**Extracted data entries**
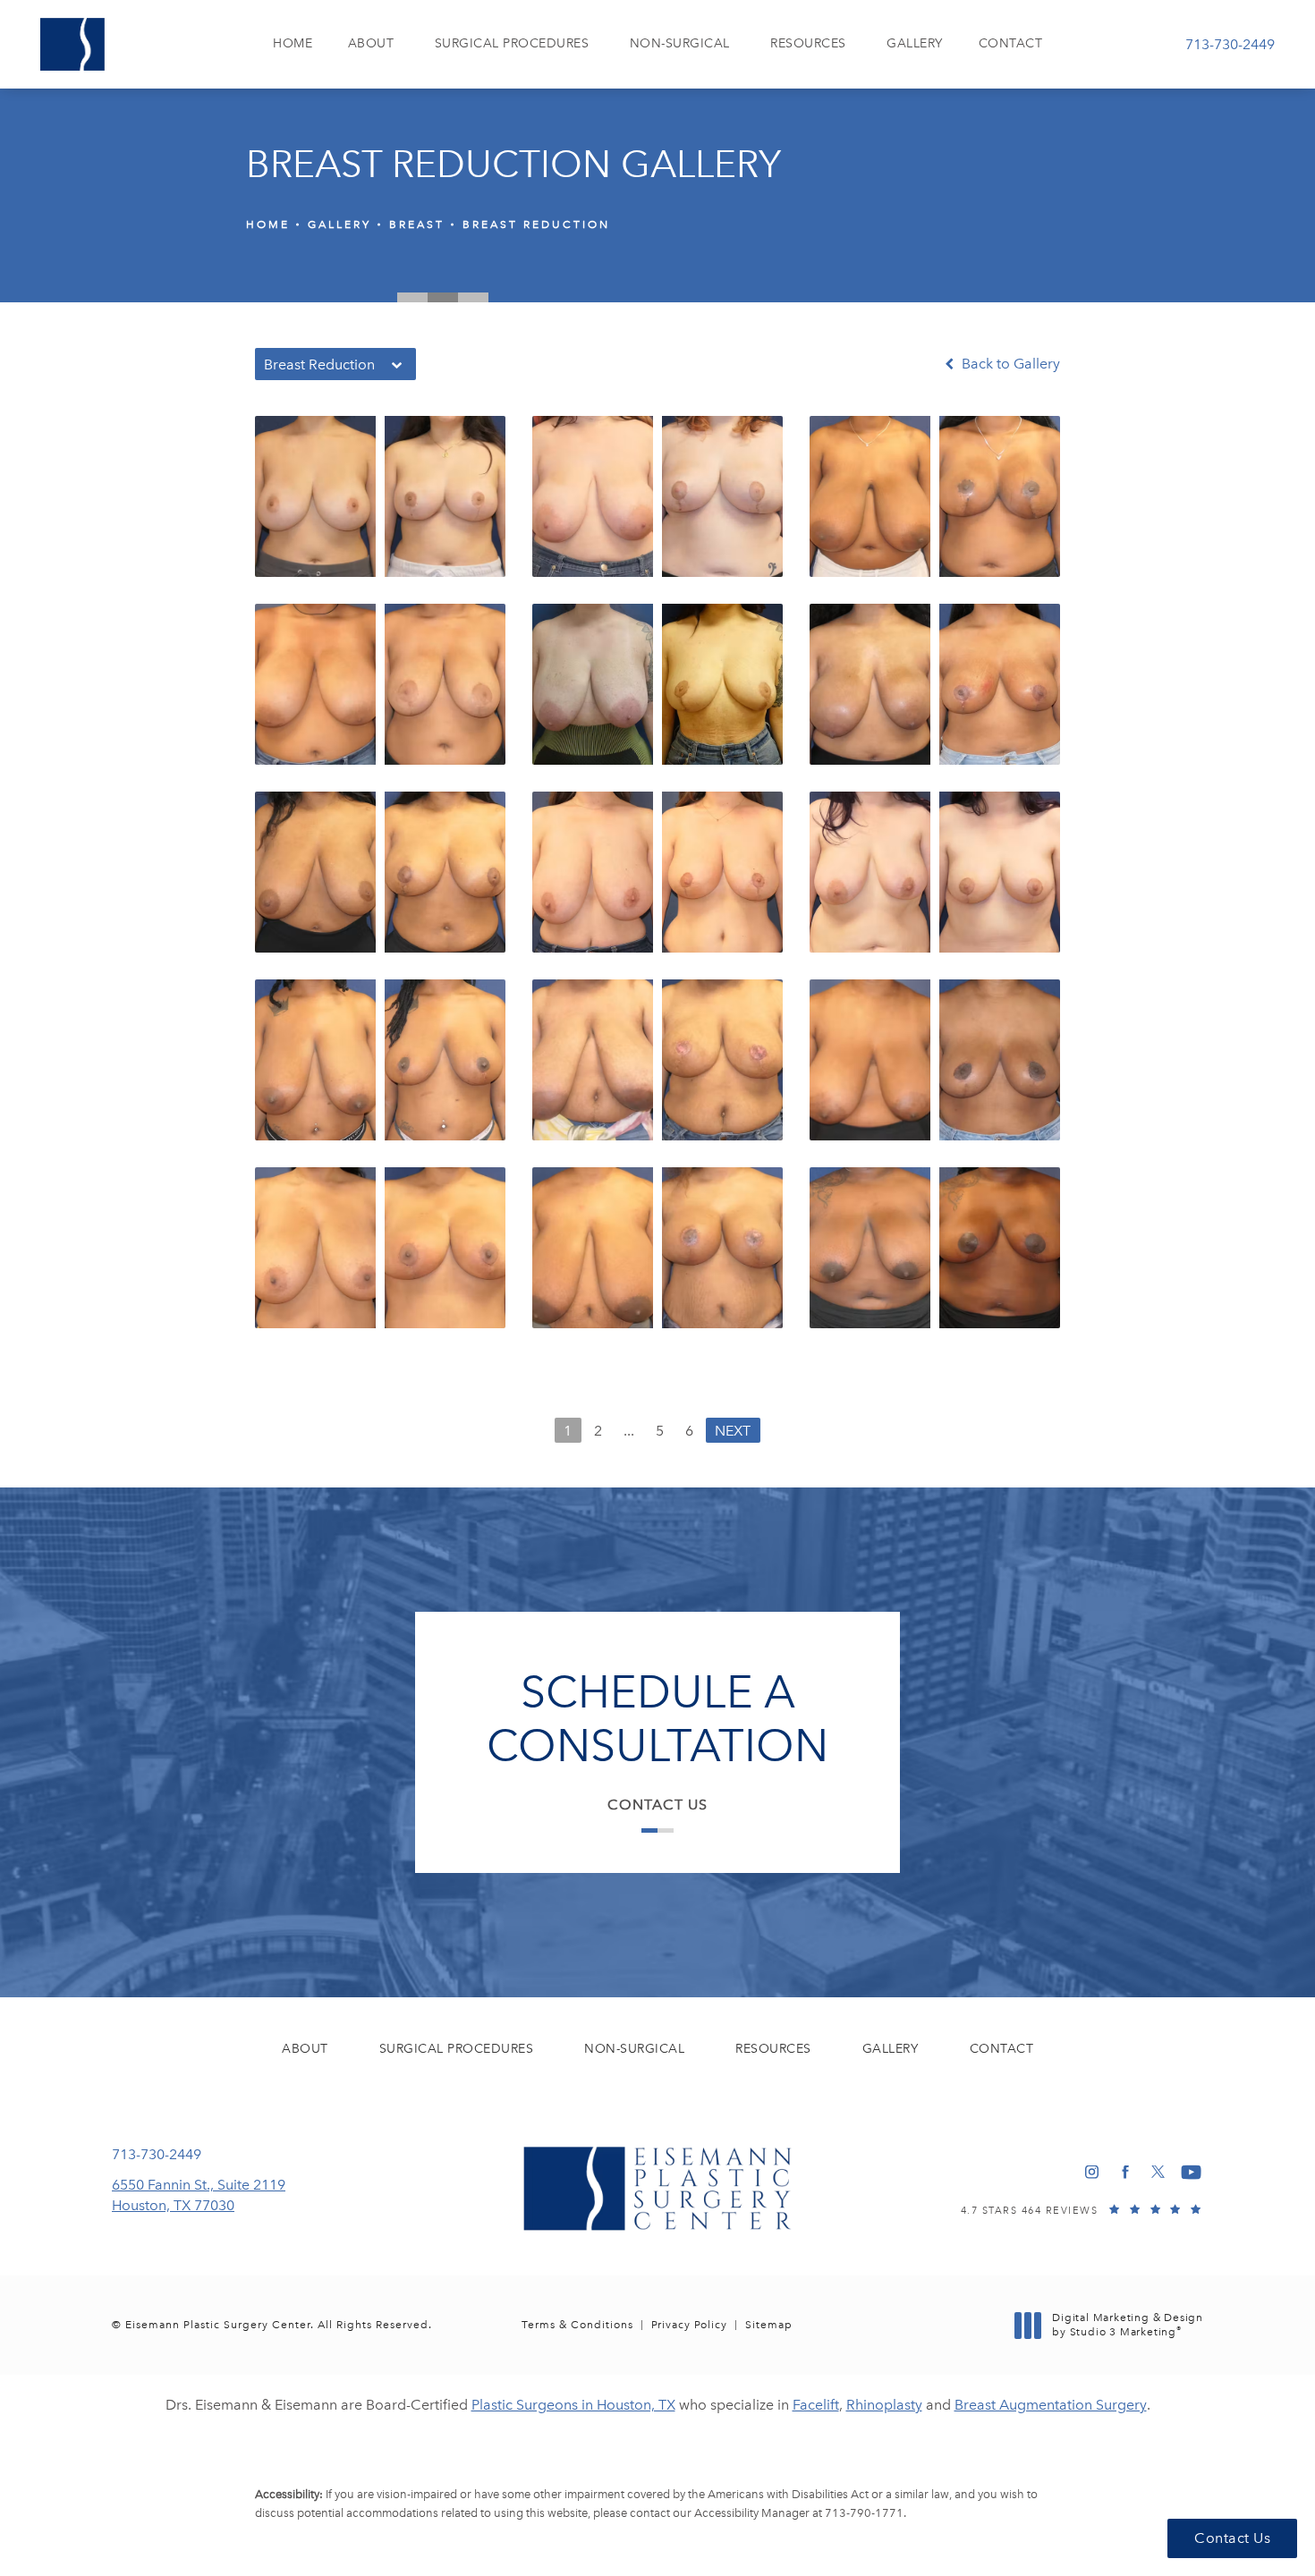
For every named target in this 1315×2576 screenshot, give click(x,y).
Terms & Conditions (577, 2324)
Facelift (816, 2404)
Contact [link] (1011, 43)
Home (268, 224)
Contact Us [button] (1232, 2537)
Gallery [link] (915, 43)
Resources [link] (808, 43)
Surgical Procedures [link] (512, 43)
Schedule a (657, 1719)
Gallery (339, 224)
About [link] (371, 43)
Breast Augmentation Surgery (1050, 2404)
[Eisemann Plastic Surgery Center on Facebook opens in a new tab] (1125, 2172)
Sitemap (769, 2324)
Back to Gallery (1009, 364)
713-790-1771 (864, 2513)
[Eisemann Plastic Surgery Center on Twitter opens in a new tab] (1158, 2172)
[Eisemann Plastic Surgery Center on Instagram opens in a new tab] (1092, 2172)
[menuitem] (292, 44)
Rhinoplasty (884, 2404)
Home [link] (292, 43)
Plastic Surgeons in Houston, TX (573, 2404)
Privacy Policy (689, 2324)
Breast (417, 224)
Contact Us (657, 1804)
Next (733, 1430)
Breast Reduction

**Work order**
Repeat the data above word for word, without pictures.

**Problem solution**
For every named target in this 1315×2576 screenshot, give click(x,y).
Terms & Conditions (577, 2324)
Facelift (816, 2404)
Contact [link] (1011, 43)
Home (268, 224)
Contact Us [button] (1232, 2537)
Gallery [link] (915, 43)
Resources [link] (808, 43)
Surgical Procedures [link] (512, 43)
Schedule a (657, 1719)
Gallery (339, 224)
About [link] (371, 43)
Breast Augmentation Surgery (1050, 2404)
[Eisemann Plastic Surgery Center on Facebook opens in a new tab] (1125, 2172)
Sitemap (769, 2324)
Back to Gallery (1009, 364)
713-790-1771 (864, 2513)
[Eisemann Plastic Surgery Center on Twitter opens in a new tab] (1158, 2172)
[Eisemann Plastic Surgery Center on Instagram opens in a new tab] (1092, 2172)
[menuitem] (292, 44)
Rhinoplasty (884, 2404)
Home [link] (292, 43)
Plastic Surgeons in Houston, TX (573, 2404)
Privacy Policy (689, 2324)
Breast (417, 224)
Contact Us (657, 1804)
Next (733, 1430)
Breast Reduction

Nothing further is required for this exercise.